Problem to solve —
Go line by line through the entries below and count those containing the string "notice"; give only the count.

Available data —
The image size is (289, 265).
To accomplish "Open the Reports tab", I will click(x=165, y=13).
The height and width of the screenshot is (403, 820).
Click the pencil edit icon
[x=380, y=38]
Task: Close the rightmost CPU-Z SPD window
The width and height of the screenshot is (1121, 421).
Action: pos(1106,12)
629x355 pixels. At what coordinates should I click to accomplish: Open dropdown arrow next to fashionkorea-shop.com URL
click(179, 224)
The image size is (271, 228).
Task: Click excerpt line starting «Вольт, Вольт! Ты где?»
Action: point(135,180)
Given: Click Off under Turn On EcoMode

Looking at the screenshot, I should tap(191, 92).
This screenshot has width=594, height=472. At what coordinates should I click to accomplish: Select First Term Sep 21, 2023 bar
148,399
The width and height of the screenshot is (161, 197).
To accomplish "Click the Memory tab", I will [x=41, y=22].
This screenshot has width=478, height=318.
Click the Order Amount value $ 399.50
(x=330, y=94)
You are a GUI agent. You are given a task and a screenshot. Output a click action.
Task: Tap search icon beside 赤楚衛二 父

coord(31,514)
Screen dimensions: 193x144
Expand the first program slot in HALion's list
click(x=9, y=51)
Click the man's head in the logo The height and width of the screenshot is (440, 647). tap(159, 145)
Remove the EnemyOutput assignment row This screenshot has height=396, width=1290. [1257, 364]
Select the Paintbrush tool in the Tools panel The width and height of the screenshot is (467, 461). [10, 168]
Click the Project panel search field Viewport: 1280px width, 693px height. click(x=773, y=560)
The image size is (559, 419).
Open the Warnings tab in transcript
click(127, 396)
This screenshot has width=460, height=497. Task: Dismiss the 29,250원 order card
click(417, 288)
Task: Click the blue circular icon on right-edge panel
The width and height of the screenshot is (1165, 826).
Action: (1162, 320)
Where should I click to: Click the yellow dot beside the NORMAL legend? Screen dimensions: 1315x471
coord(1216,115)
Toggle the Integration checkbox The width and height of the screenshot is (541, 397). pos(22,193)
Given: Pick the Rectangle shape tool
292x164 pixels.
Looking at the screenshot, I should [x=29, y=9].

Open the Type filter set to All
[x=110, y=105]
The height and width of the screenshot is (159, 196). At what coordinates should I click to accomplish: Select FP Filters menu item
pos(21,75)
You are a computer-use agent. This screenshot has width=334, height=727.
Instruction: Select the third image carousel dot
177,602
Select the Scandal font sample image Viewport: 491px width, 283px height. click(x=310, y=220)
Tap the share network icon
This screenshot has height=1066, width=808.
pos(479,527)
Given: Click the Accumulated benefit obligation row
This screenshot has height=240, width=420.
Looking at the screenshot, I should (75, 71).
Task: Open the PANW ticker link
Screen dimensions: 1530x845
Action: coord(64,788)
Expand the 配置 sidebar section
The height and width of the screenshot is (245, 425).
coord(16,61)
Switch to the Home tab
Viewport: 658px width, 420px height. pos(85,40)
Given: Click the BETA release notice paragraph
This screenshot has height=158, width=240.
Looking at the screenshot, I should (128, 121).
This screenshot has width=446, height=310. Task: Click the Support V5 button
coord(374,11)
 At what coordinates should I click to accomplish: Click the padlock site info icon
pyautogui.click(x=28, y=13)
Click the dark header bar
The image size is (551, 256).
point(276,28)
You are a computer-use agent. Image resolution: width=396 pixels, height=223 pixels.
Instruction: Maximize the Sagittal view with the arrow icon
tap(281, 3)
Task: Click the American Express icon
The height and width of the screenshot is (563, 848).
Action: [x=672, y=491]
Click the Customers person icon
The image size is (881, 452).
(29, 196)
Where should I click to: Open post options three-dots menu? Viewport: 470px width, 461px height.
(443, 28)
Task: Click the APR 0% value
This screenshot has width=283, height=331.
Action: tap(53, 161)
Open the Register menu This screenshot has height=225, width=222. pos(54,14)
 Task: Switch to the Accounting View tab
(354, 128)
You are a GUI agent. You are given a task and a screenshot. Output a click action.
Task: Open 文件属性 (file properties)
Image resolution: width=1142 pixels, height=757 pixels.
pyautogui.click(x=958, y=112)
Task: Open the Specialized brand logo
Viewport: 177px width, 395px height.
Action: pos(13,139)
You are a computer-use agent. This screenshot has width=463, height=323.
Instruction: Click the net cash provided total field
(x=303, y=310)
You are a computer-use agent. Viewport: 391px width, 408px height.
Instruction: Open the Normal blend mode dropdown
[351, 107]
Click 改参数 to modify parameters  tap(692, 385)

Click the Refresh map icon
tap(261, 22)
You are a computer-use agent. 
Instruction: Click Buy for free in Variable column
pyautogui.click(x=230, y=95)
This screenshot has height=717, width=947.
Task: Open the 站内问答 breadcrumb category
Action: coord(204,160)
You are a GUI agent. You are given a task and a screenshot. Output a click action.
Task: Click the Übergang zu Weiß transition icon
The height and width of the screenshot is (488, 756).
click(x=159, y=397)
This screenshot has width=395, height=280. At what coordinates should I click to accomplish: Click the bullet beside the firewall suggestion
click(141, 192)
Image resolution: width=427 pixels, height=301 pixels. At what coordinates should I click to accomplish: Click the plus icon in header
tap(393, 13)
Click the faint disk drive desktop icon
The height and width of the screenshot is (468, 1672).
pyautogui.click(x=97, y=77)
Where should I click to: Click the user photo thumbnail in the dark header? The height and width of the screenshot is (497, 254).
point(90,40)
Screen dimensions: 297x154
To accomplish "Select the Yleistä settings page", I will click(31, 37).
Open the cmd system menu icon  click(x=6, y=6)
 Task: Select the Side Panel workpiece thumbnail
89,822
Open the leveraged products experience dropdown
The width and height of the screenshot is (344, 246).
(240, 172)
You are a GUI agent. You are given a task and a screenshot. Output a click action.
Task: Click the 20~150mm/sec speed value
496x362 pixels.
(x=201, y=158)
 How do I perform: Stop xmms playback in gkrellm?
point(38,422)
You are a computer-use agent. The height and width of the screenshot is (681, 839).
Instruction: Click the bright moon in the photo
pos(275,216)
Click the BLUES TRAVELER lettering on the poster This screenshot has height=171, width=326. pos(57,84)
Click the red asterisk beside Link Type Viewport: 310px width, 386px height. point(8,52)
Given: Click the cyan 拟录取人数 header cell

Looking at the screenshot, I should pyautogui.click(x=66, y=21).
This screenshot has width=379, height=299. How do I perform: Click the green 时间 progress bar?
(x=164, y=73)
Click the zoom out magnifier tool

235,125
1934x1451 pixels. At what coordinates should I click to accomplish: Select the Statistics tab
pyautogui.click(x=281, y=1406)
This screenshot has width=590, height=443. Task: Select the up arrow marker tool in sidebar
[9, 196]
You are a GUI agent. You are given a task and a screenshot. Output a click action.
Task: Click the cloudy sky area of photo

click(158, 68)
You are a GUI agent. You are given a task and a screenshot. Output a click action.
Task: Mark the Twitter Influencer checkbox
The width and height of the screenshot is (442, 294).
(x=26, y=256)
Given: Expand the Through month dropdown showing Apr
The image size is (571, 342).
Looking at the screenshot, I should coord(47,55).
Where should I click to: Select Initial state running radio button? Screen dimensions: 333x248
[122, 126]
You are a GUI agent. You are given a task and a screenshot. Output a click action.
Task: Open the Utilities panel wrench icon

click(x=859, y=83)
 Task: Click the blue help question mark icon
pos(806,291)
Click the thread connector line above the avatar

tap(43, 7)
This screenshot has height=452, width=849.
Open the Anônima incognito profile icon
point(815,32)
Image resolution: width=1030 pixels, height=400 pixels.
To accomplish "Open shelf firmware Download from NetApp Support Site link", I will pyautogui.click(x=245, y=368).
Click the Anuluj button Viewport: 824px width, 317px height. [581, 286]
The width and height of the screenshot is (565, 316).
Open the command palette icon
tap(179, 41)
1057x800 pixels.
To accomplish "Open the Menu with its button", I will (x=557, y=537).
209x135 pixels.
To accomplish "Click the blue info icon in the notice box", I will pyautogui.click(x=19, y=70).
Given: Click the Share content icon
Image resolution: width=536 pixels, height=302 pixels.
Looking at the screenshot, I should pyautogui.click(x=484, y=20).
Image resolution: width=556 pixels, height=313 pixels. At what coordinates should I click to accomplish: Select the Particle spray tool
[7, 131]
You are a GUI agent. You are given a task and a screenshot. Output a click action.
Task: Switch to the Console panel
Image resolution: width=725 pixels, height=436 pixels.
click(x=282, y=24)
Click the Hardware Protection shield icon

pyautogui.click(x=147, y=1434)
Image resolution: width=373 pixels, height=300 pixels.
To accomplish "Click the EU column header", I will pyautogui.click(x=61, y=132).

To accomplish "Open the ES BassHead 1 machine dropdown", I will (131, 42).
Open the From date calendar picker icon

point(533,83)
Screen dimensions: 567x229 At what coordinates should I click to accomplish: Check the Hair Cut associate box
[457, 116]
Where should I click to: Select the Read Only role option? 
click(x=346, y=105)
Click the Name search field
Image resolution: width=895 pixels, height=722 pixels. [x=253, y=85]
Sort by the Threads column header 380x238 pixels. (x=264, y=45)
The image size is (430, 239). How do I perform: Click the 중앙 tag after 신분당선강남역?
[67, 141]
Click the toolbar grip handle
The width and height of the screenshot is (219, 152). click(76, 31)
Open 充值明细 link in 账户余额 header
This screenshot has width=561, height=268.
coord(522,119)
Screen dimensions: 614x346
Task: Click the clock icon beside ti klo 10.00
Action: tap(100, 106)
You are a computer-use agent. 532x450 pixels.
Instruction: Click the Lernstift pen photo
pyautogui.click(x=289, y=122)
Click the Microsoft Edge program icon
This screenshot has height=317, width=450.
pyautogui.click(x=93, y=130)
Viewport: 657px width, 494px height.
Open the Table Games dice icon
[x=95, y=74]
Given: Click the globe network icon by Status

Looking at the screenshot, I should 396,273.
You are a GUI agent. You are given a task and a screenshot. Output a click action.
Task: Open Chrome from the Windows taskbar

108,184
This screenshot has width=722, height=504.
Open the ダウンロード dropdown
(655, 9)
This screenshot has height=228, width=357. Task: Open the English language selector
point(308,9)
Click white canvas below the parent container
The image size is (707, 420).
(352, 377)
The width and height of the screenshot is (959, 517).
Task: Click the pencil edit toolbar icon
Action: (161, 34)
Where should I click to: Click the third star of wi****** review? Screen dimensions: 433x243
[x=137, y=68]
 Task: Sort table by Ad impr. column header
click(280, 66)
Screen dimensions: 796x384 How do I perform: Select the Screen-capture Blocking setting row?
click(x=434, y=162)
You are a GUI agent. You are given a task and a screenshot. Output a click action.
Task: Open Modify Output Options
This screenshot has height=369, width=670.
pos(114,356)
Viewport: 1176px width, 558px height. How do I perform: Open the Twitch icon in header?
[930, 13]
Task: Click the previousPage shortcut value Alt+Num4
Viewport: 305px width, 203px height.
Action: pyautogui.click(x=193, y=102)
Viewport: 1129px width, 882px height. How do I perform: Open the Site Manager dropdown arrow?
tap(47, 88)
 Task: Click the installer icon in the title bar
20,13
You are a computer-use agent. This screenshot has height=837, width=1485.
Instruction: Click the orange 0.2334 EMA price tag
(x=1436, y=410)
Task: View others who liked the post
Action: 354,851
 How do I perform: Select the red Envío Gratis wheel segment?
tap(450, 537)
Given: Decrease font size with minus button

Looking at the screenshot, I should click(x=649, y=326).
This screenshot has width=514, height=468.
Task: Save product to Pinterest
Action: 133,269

Output below —
2